Dataset rows:
---
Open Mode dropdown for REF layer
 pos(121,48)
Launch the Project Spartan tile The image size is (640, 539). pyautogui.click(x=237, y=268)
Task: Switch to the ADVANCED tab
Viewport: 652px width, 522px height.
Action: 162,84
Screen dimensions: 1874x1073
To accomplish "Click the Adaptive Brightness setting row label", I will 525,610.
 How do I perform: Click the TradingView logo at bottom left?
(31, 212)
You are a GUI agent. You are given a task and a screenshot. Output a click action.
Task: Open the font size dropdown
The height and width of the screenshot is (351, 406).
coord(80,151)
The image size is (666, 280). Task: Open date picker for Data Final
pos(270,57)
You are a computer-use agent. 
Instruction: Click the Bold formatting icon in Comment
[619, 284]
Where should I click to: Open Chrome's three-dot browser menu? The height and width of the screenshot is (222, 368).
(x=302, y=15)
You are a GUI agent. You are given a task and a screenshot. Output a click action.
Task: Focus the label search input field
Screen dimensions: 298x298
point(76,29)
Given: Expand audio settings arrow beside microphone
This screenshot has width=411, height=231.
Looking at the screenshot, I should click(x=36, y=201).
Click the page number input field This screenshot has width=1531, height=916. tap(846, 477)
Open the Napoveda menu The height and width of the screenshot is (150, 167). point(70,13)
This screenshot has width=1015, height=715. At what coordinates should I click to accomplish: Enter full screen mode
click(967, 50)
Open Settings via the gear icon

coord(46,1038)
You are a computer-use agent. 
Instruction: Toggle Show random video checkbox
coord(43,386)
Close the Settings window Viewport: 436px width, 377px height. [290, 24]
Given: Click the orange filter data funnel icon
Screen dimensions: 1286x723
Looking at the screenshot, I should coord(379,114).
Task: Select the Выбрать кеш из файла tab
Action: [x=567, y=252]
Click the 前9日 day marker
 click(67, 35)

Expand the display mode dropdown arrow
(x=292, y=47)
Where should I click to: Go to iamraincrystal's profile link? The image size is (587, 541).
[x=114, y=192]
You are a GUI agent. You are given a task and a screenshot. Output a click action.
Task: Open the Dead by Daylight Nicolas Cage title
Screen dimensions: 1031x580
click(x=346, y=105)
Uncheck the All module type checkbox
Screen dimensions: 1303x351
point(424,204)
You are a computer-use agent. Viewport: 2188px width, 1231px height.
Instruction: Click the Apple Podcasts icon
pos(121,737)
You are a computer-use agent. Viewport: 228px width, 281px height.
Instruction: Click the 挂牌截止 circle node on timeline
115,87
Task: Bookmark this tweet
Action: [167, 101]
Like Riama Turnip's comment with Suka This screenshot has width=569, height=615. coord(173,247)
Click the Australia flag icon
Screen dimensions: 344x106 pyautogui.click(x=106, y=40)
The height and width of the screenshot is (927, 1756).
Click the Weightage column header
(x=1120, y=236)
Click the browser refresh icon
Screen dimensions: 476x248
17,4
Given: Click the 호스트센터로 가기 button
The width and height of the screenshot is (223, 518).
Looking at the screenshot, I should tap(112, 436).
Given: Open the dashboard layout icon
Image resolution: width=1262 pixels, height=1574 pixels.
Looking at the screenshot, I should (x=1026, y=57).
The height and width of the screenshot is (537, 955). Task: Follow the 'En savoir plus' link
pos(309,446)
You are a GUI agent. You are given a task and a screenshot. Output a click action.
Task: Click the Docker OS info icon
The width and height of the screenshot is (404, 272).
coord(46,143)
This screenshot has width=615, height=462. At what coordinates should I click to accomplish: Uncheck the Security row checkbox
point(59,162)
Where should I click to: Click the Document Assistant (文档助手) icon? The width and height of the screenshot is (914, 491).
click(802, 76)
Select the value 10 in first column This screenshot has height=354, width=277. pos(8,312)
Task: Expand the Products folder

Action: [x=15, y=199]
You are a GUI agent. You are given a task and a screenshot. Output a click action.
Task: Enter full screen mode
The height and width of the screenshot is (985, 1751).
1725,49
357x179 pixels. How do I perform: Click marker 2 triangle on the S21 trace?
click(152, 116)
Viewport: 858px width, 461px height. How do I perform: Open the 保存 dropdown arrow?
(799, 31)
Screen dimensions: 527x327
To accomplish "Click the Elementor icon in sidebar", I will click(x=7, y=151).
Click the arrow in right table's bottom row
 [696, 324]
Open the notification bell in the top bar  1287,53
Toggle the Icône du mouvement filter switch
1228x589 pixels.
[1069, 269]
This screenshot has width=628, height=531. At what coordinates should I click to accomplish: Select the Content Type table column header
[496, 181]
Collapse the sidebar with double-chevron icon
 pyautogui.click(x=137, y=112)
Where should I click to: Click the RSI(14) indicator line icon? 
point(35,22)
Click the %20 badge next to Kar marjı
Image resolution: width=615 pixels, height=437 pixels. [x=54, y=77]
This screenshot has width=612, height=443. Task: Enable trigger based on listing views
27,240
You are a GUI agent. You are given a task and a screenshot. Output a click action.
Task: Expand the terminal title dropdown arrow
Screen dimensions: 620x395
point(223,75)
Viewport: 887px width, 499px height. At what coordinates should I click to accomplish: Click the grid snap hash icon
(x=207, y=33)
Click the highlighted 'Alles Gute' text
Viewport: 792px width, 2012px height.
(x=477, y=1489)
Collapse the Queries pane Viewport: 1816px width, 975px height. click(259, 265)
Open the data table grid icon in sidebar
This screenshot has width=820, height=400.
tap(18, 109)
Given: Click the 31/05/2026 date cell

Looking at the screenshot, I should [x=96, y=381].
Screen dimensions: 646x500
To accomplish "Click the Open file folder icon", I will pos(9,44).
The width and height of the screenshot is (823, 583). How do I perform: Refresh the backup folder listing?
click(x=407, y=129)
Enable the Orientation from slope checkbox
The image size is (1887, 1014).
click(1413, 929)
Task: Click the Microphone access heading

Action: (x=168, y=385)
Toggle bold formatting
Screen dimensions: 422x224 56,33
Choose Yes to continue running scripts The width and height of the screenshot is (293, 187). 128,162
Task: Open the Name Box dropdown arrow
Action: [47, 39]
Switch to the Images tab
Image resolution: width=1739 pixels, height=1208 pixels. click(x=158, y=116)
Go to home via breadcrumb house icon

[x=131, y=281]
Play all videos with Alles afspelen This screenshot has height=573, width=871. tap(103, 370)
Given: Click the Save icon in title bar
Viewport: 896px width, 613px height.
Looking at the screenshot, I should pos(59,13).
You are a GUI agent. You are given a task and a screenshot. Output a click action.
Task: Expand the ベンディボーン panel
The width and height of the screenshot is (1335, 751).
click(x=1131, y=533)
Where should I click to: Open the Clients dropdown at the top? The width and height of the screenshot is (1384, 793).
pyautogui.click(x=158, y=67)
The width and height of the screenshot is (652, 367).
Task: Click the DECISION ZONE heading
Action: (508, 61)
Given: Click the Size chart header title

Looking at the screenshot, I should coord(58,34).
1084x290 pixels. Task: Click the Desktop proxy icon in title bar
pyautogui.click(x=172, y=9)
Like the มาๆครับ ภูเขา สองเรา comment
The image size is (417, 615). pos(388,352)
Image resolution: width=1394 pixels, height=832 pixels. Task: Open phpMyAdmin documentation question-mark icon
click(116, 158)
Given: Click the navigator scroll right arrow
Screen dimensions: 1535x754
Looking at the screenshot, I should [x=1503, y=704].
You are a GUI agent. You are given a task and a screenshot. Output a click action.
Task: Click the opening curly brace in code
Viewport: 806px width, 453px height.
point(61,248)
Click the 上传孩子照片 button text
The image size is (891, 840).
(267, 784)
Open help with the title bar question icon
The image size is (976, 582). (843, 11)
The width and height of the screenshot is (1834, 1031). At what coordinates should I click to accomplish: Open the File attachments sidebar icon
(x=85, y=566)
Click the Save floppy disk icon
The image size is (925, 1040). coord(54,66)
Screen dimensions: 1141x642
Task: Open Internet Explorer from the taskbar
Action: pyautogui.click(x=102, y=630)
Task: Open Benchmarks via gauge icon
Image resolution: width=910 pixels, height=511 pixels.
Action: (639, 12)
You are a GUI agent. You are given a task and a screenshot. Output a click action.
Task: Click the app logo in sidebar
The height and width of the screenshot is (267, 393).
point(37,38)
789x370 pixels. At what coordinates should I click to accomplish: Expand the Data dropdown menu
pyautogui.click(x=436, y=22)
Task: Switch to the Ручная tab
---
- [Your objective]:
Reproduce the records from the line containing "Given: Open the dashboard layout icon" through the line containing "pyautogui.click(x=137, y=112)", swapping every "pixels" for "px" and changing nothing else.

- [Completed exercise]:
Given: Open the dashboard layout icon
Image resolution: width=1262 px, height=1574 px.
Looking at the screenshot, I should (x=1026, y=57).
The height and width of the screenshot is (537, 955). Task: Follow the 'En savoir plus' link
pos(309,446)
You are a GUI agent. You are given a task and a screenshot. Output a click action.
Task: Click the Docker OS info icon
The width and height of the screenshot is (404, 272).
coord(46,143)
This screenshot has width=615, height=462. At what coordinates should I click to accomplish: Uncheck the Security row checkbox
point(59,162)
Where should I click to: Click the Document Assistant (文档助手) icon? The width and height of the screenshot is (914, 491).
click(802, 76)
Select the value 10 in first column This screenshot has height=354, width=277. pos(8,312)
Task: Expand the Products folder

Action: [x=15, y=199]
You are a GUI agent. You are given a task and a screenshot. Output a click action.
Task: Enter full screen mode
The height and width of the screenshot is (985, 1751).
1725,49
357x179 px. How do I perform: Click marker 2 triangle on the S21 trace?
click(152, 116)
Viewport: 858px width, 461px height. How do I perform: Open the 保存 dropdown arrow?
(799, 31)
Screen dimensions: 527x327
To accomplish "Click the Elementor icon in sidebar", I will click(x=7, y=151).
Click the arrow in right table's bottom row
 [696, 324]
Open the notification bell in the top bar  1287,53
Toggle the Icône du mouvement filter switch
1228x589 px.
[1069, 269]
This screenshot has width=628, height=531. At what coordinates should I click to accomplish: Select the Content Type table column header
[496, 181]
Collapse the sidebar with double-chevron icon
 pyautogui.click(x=137, y=112)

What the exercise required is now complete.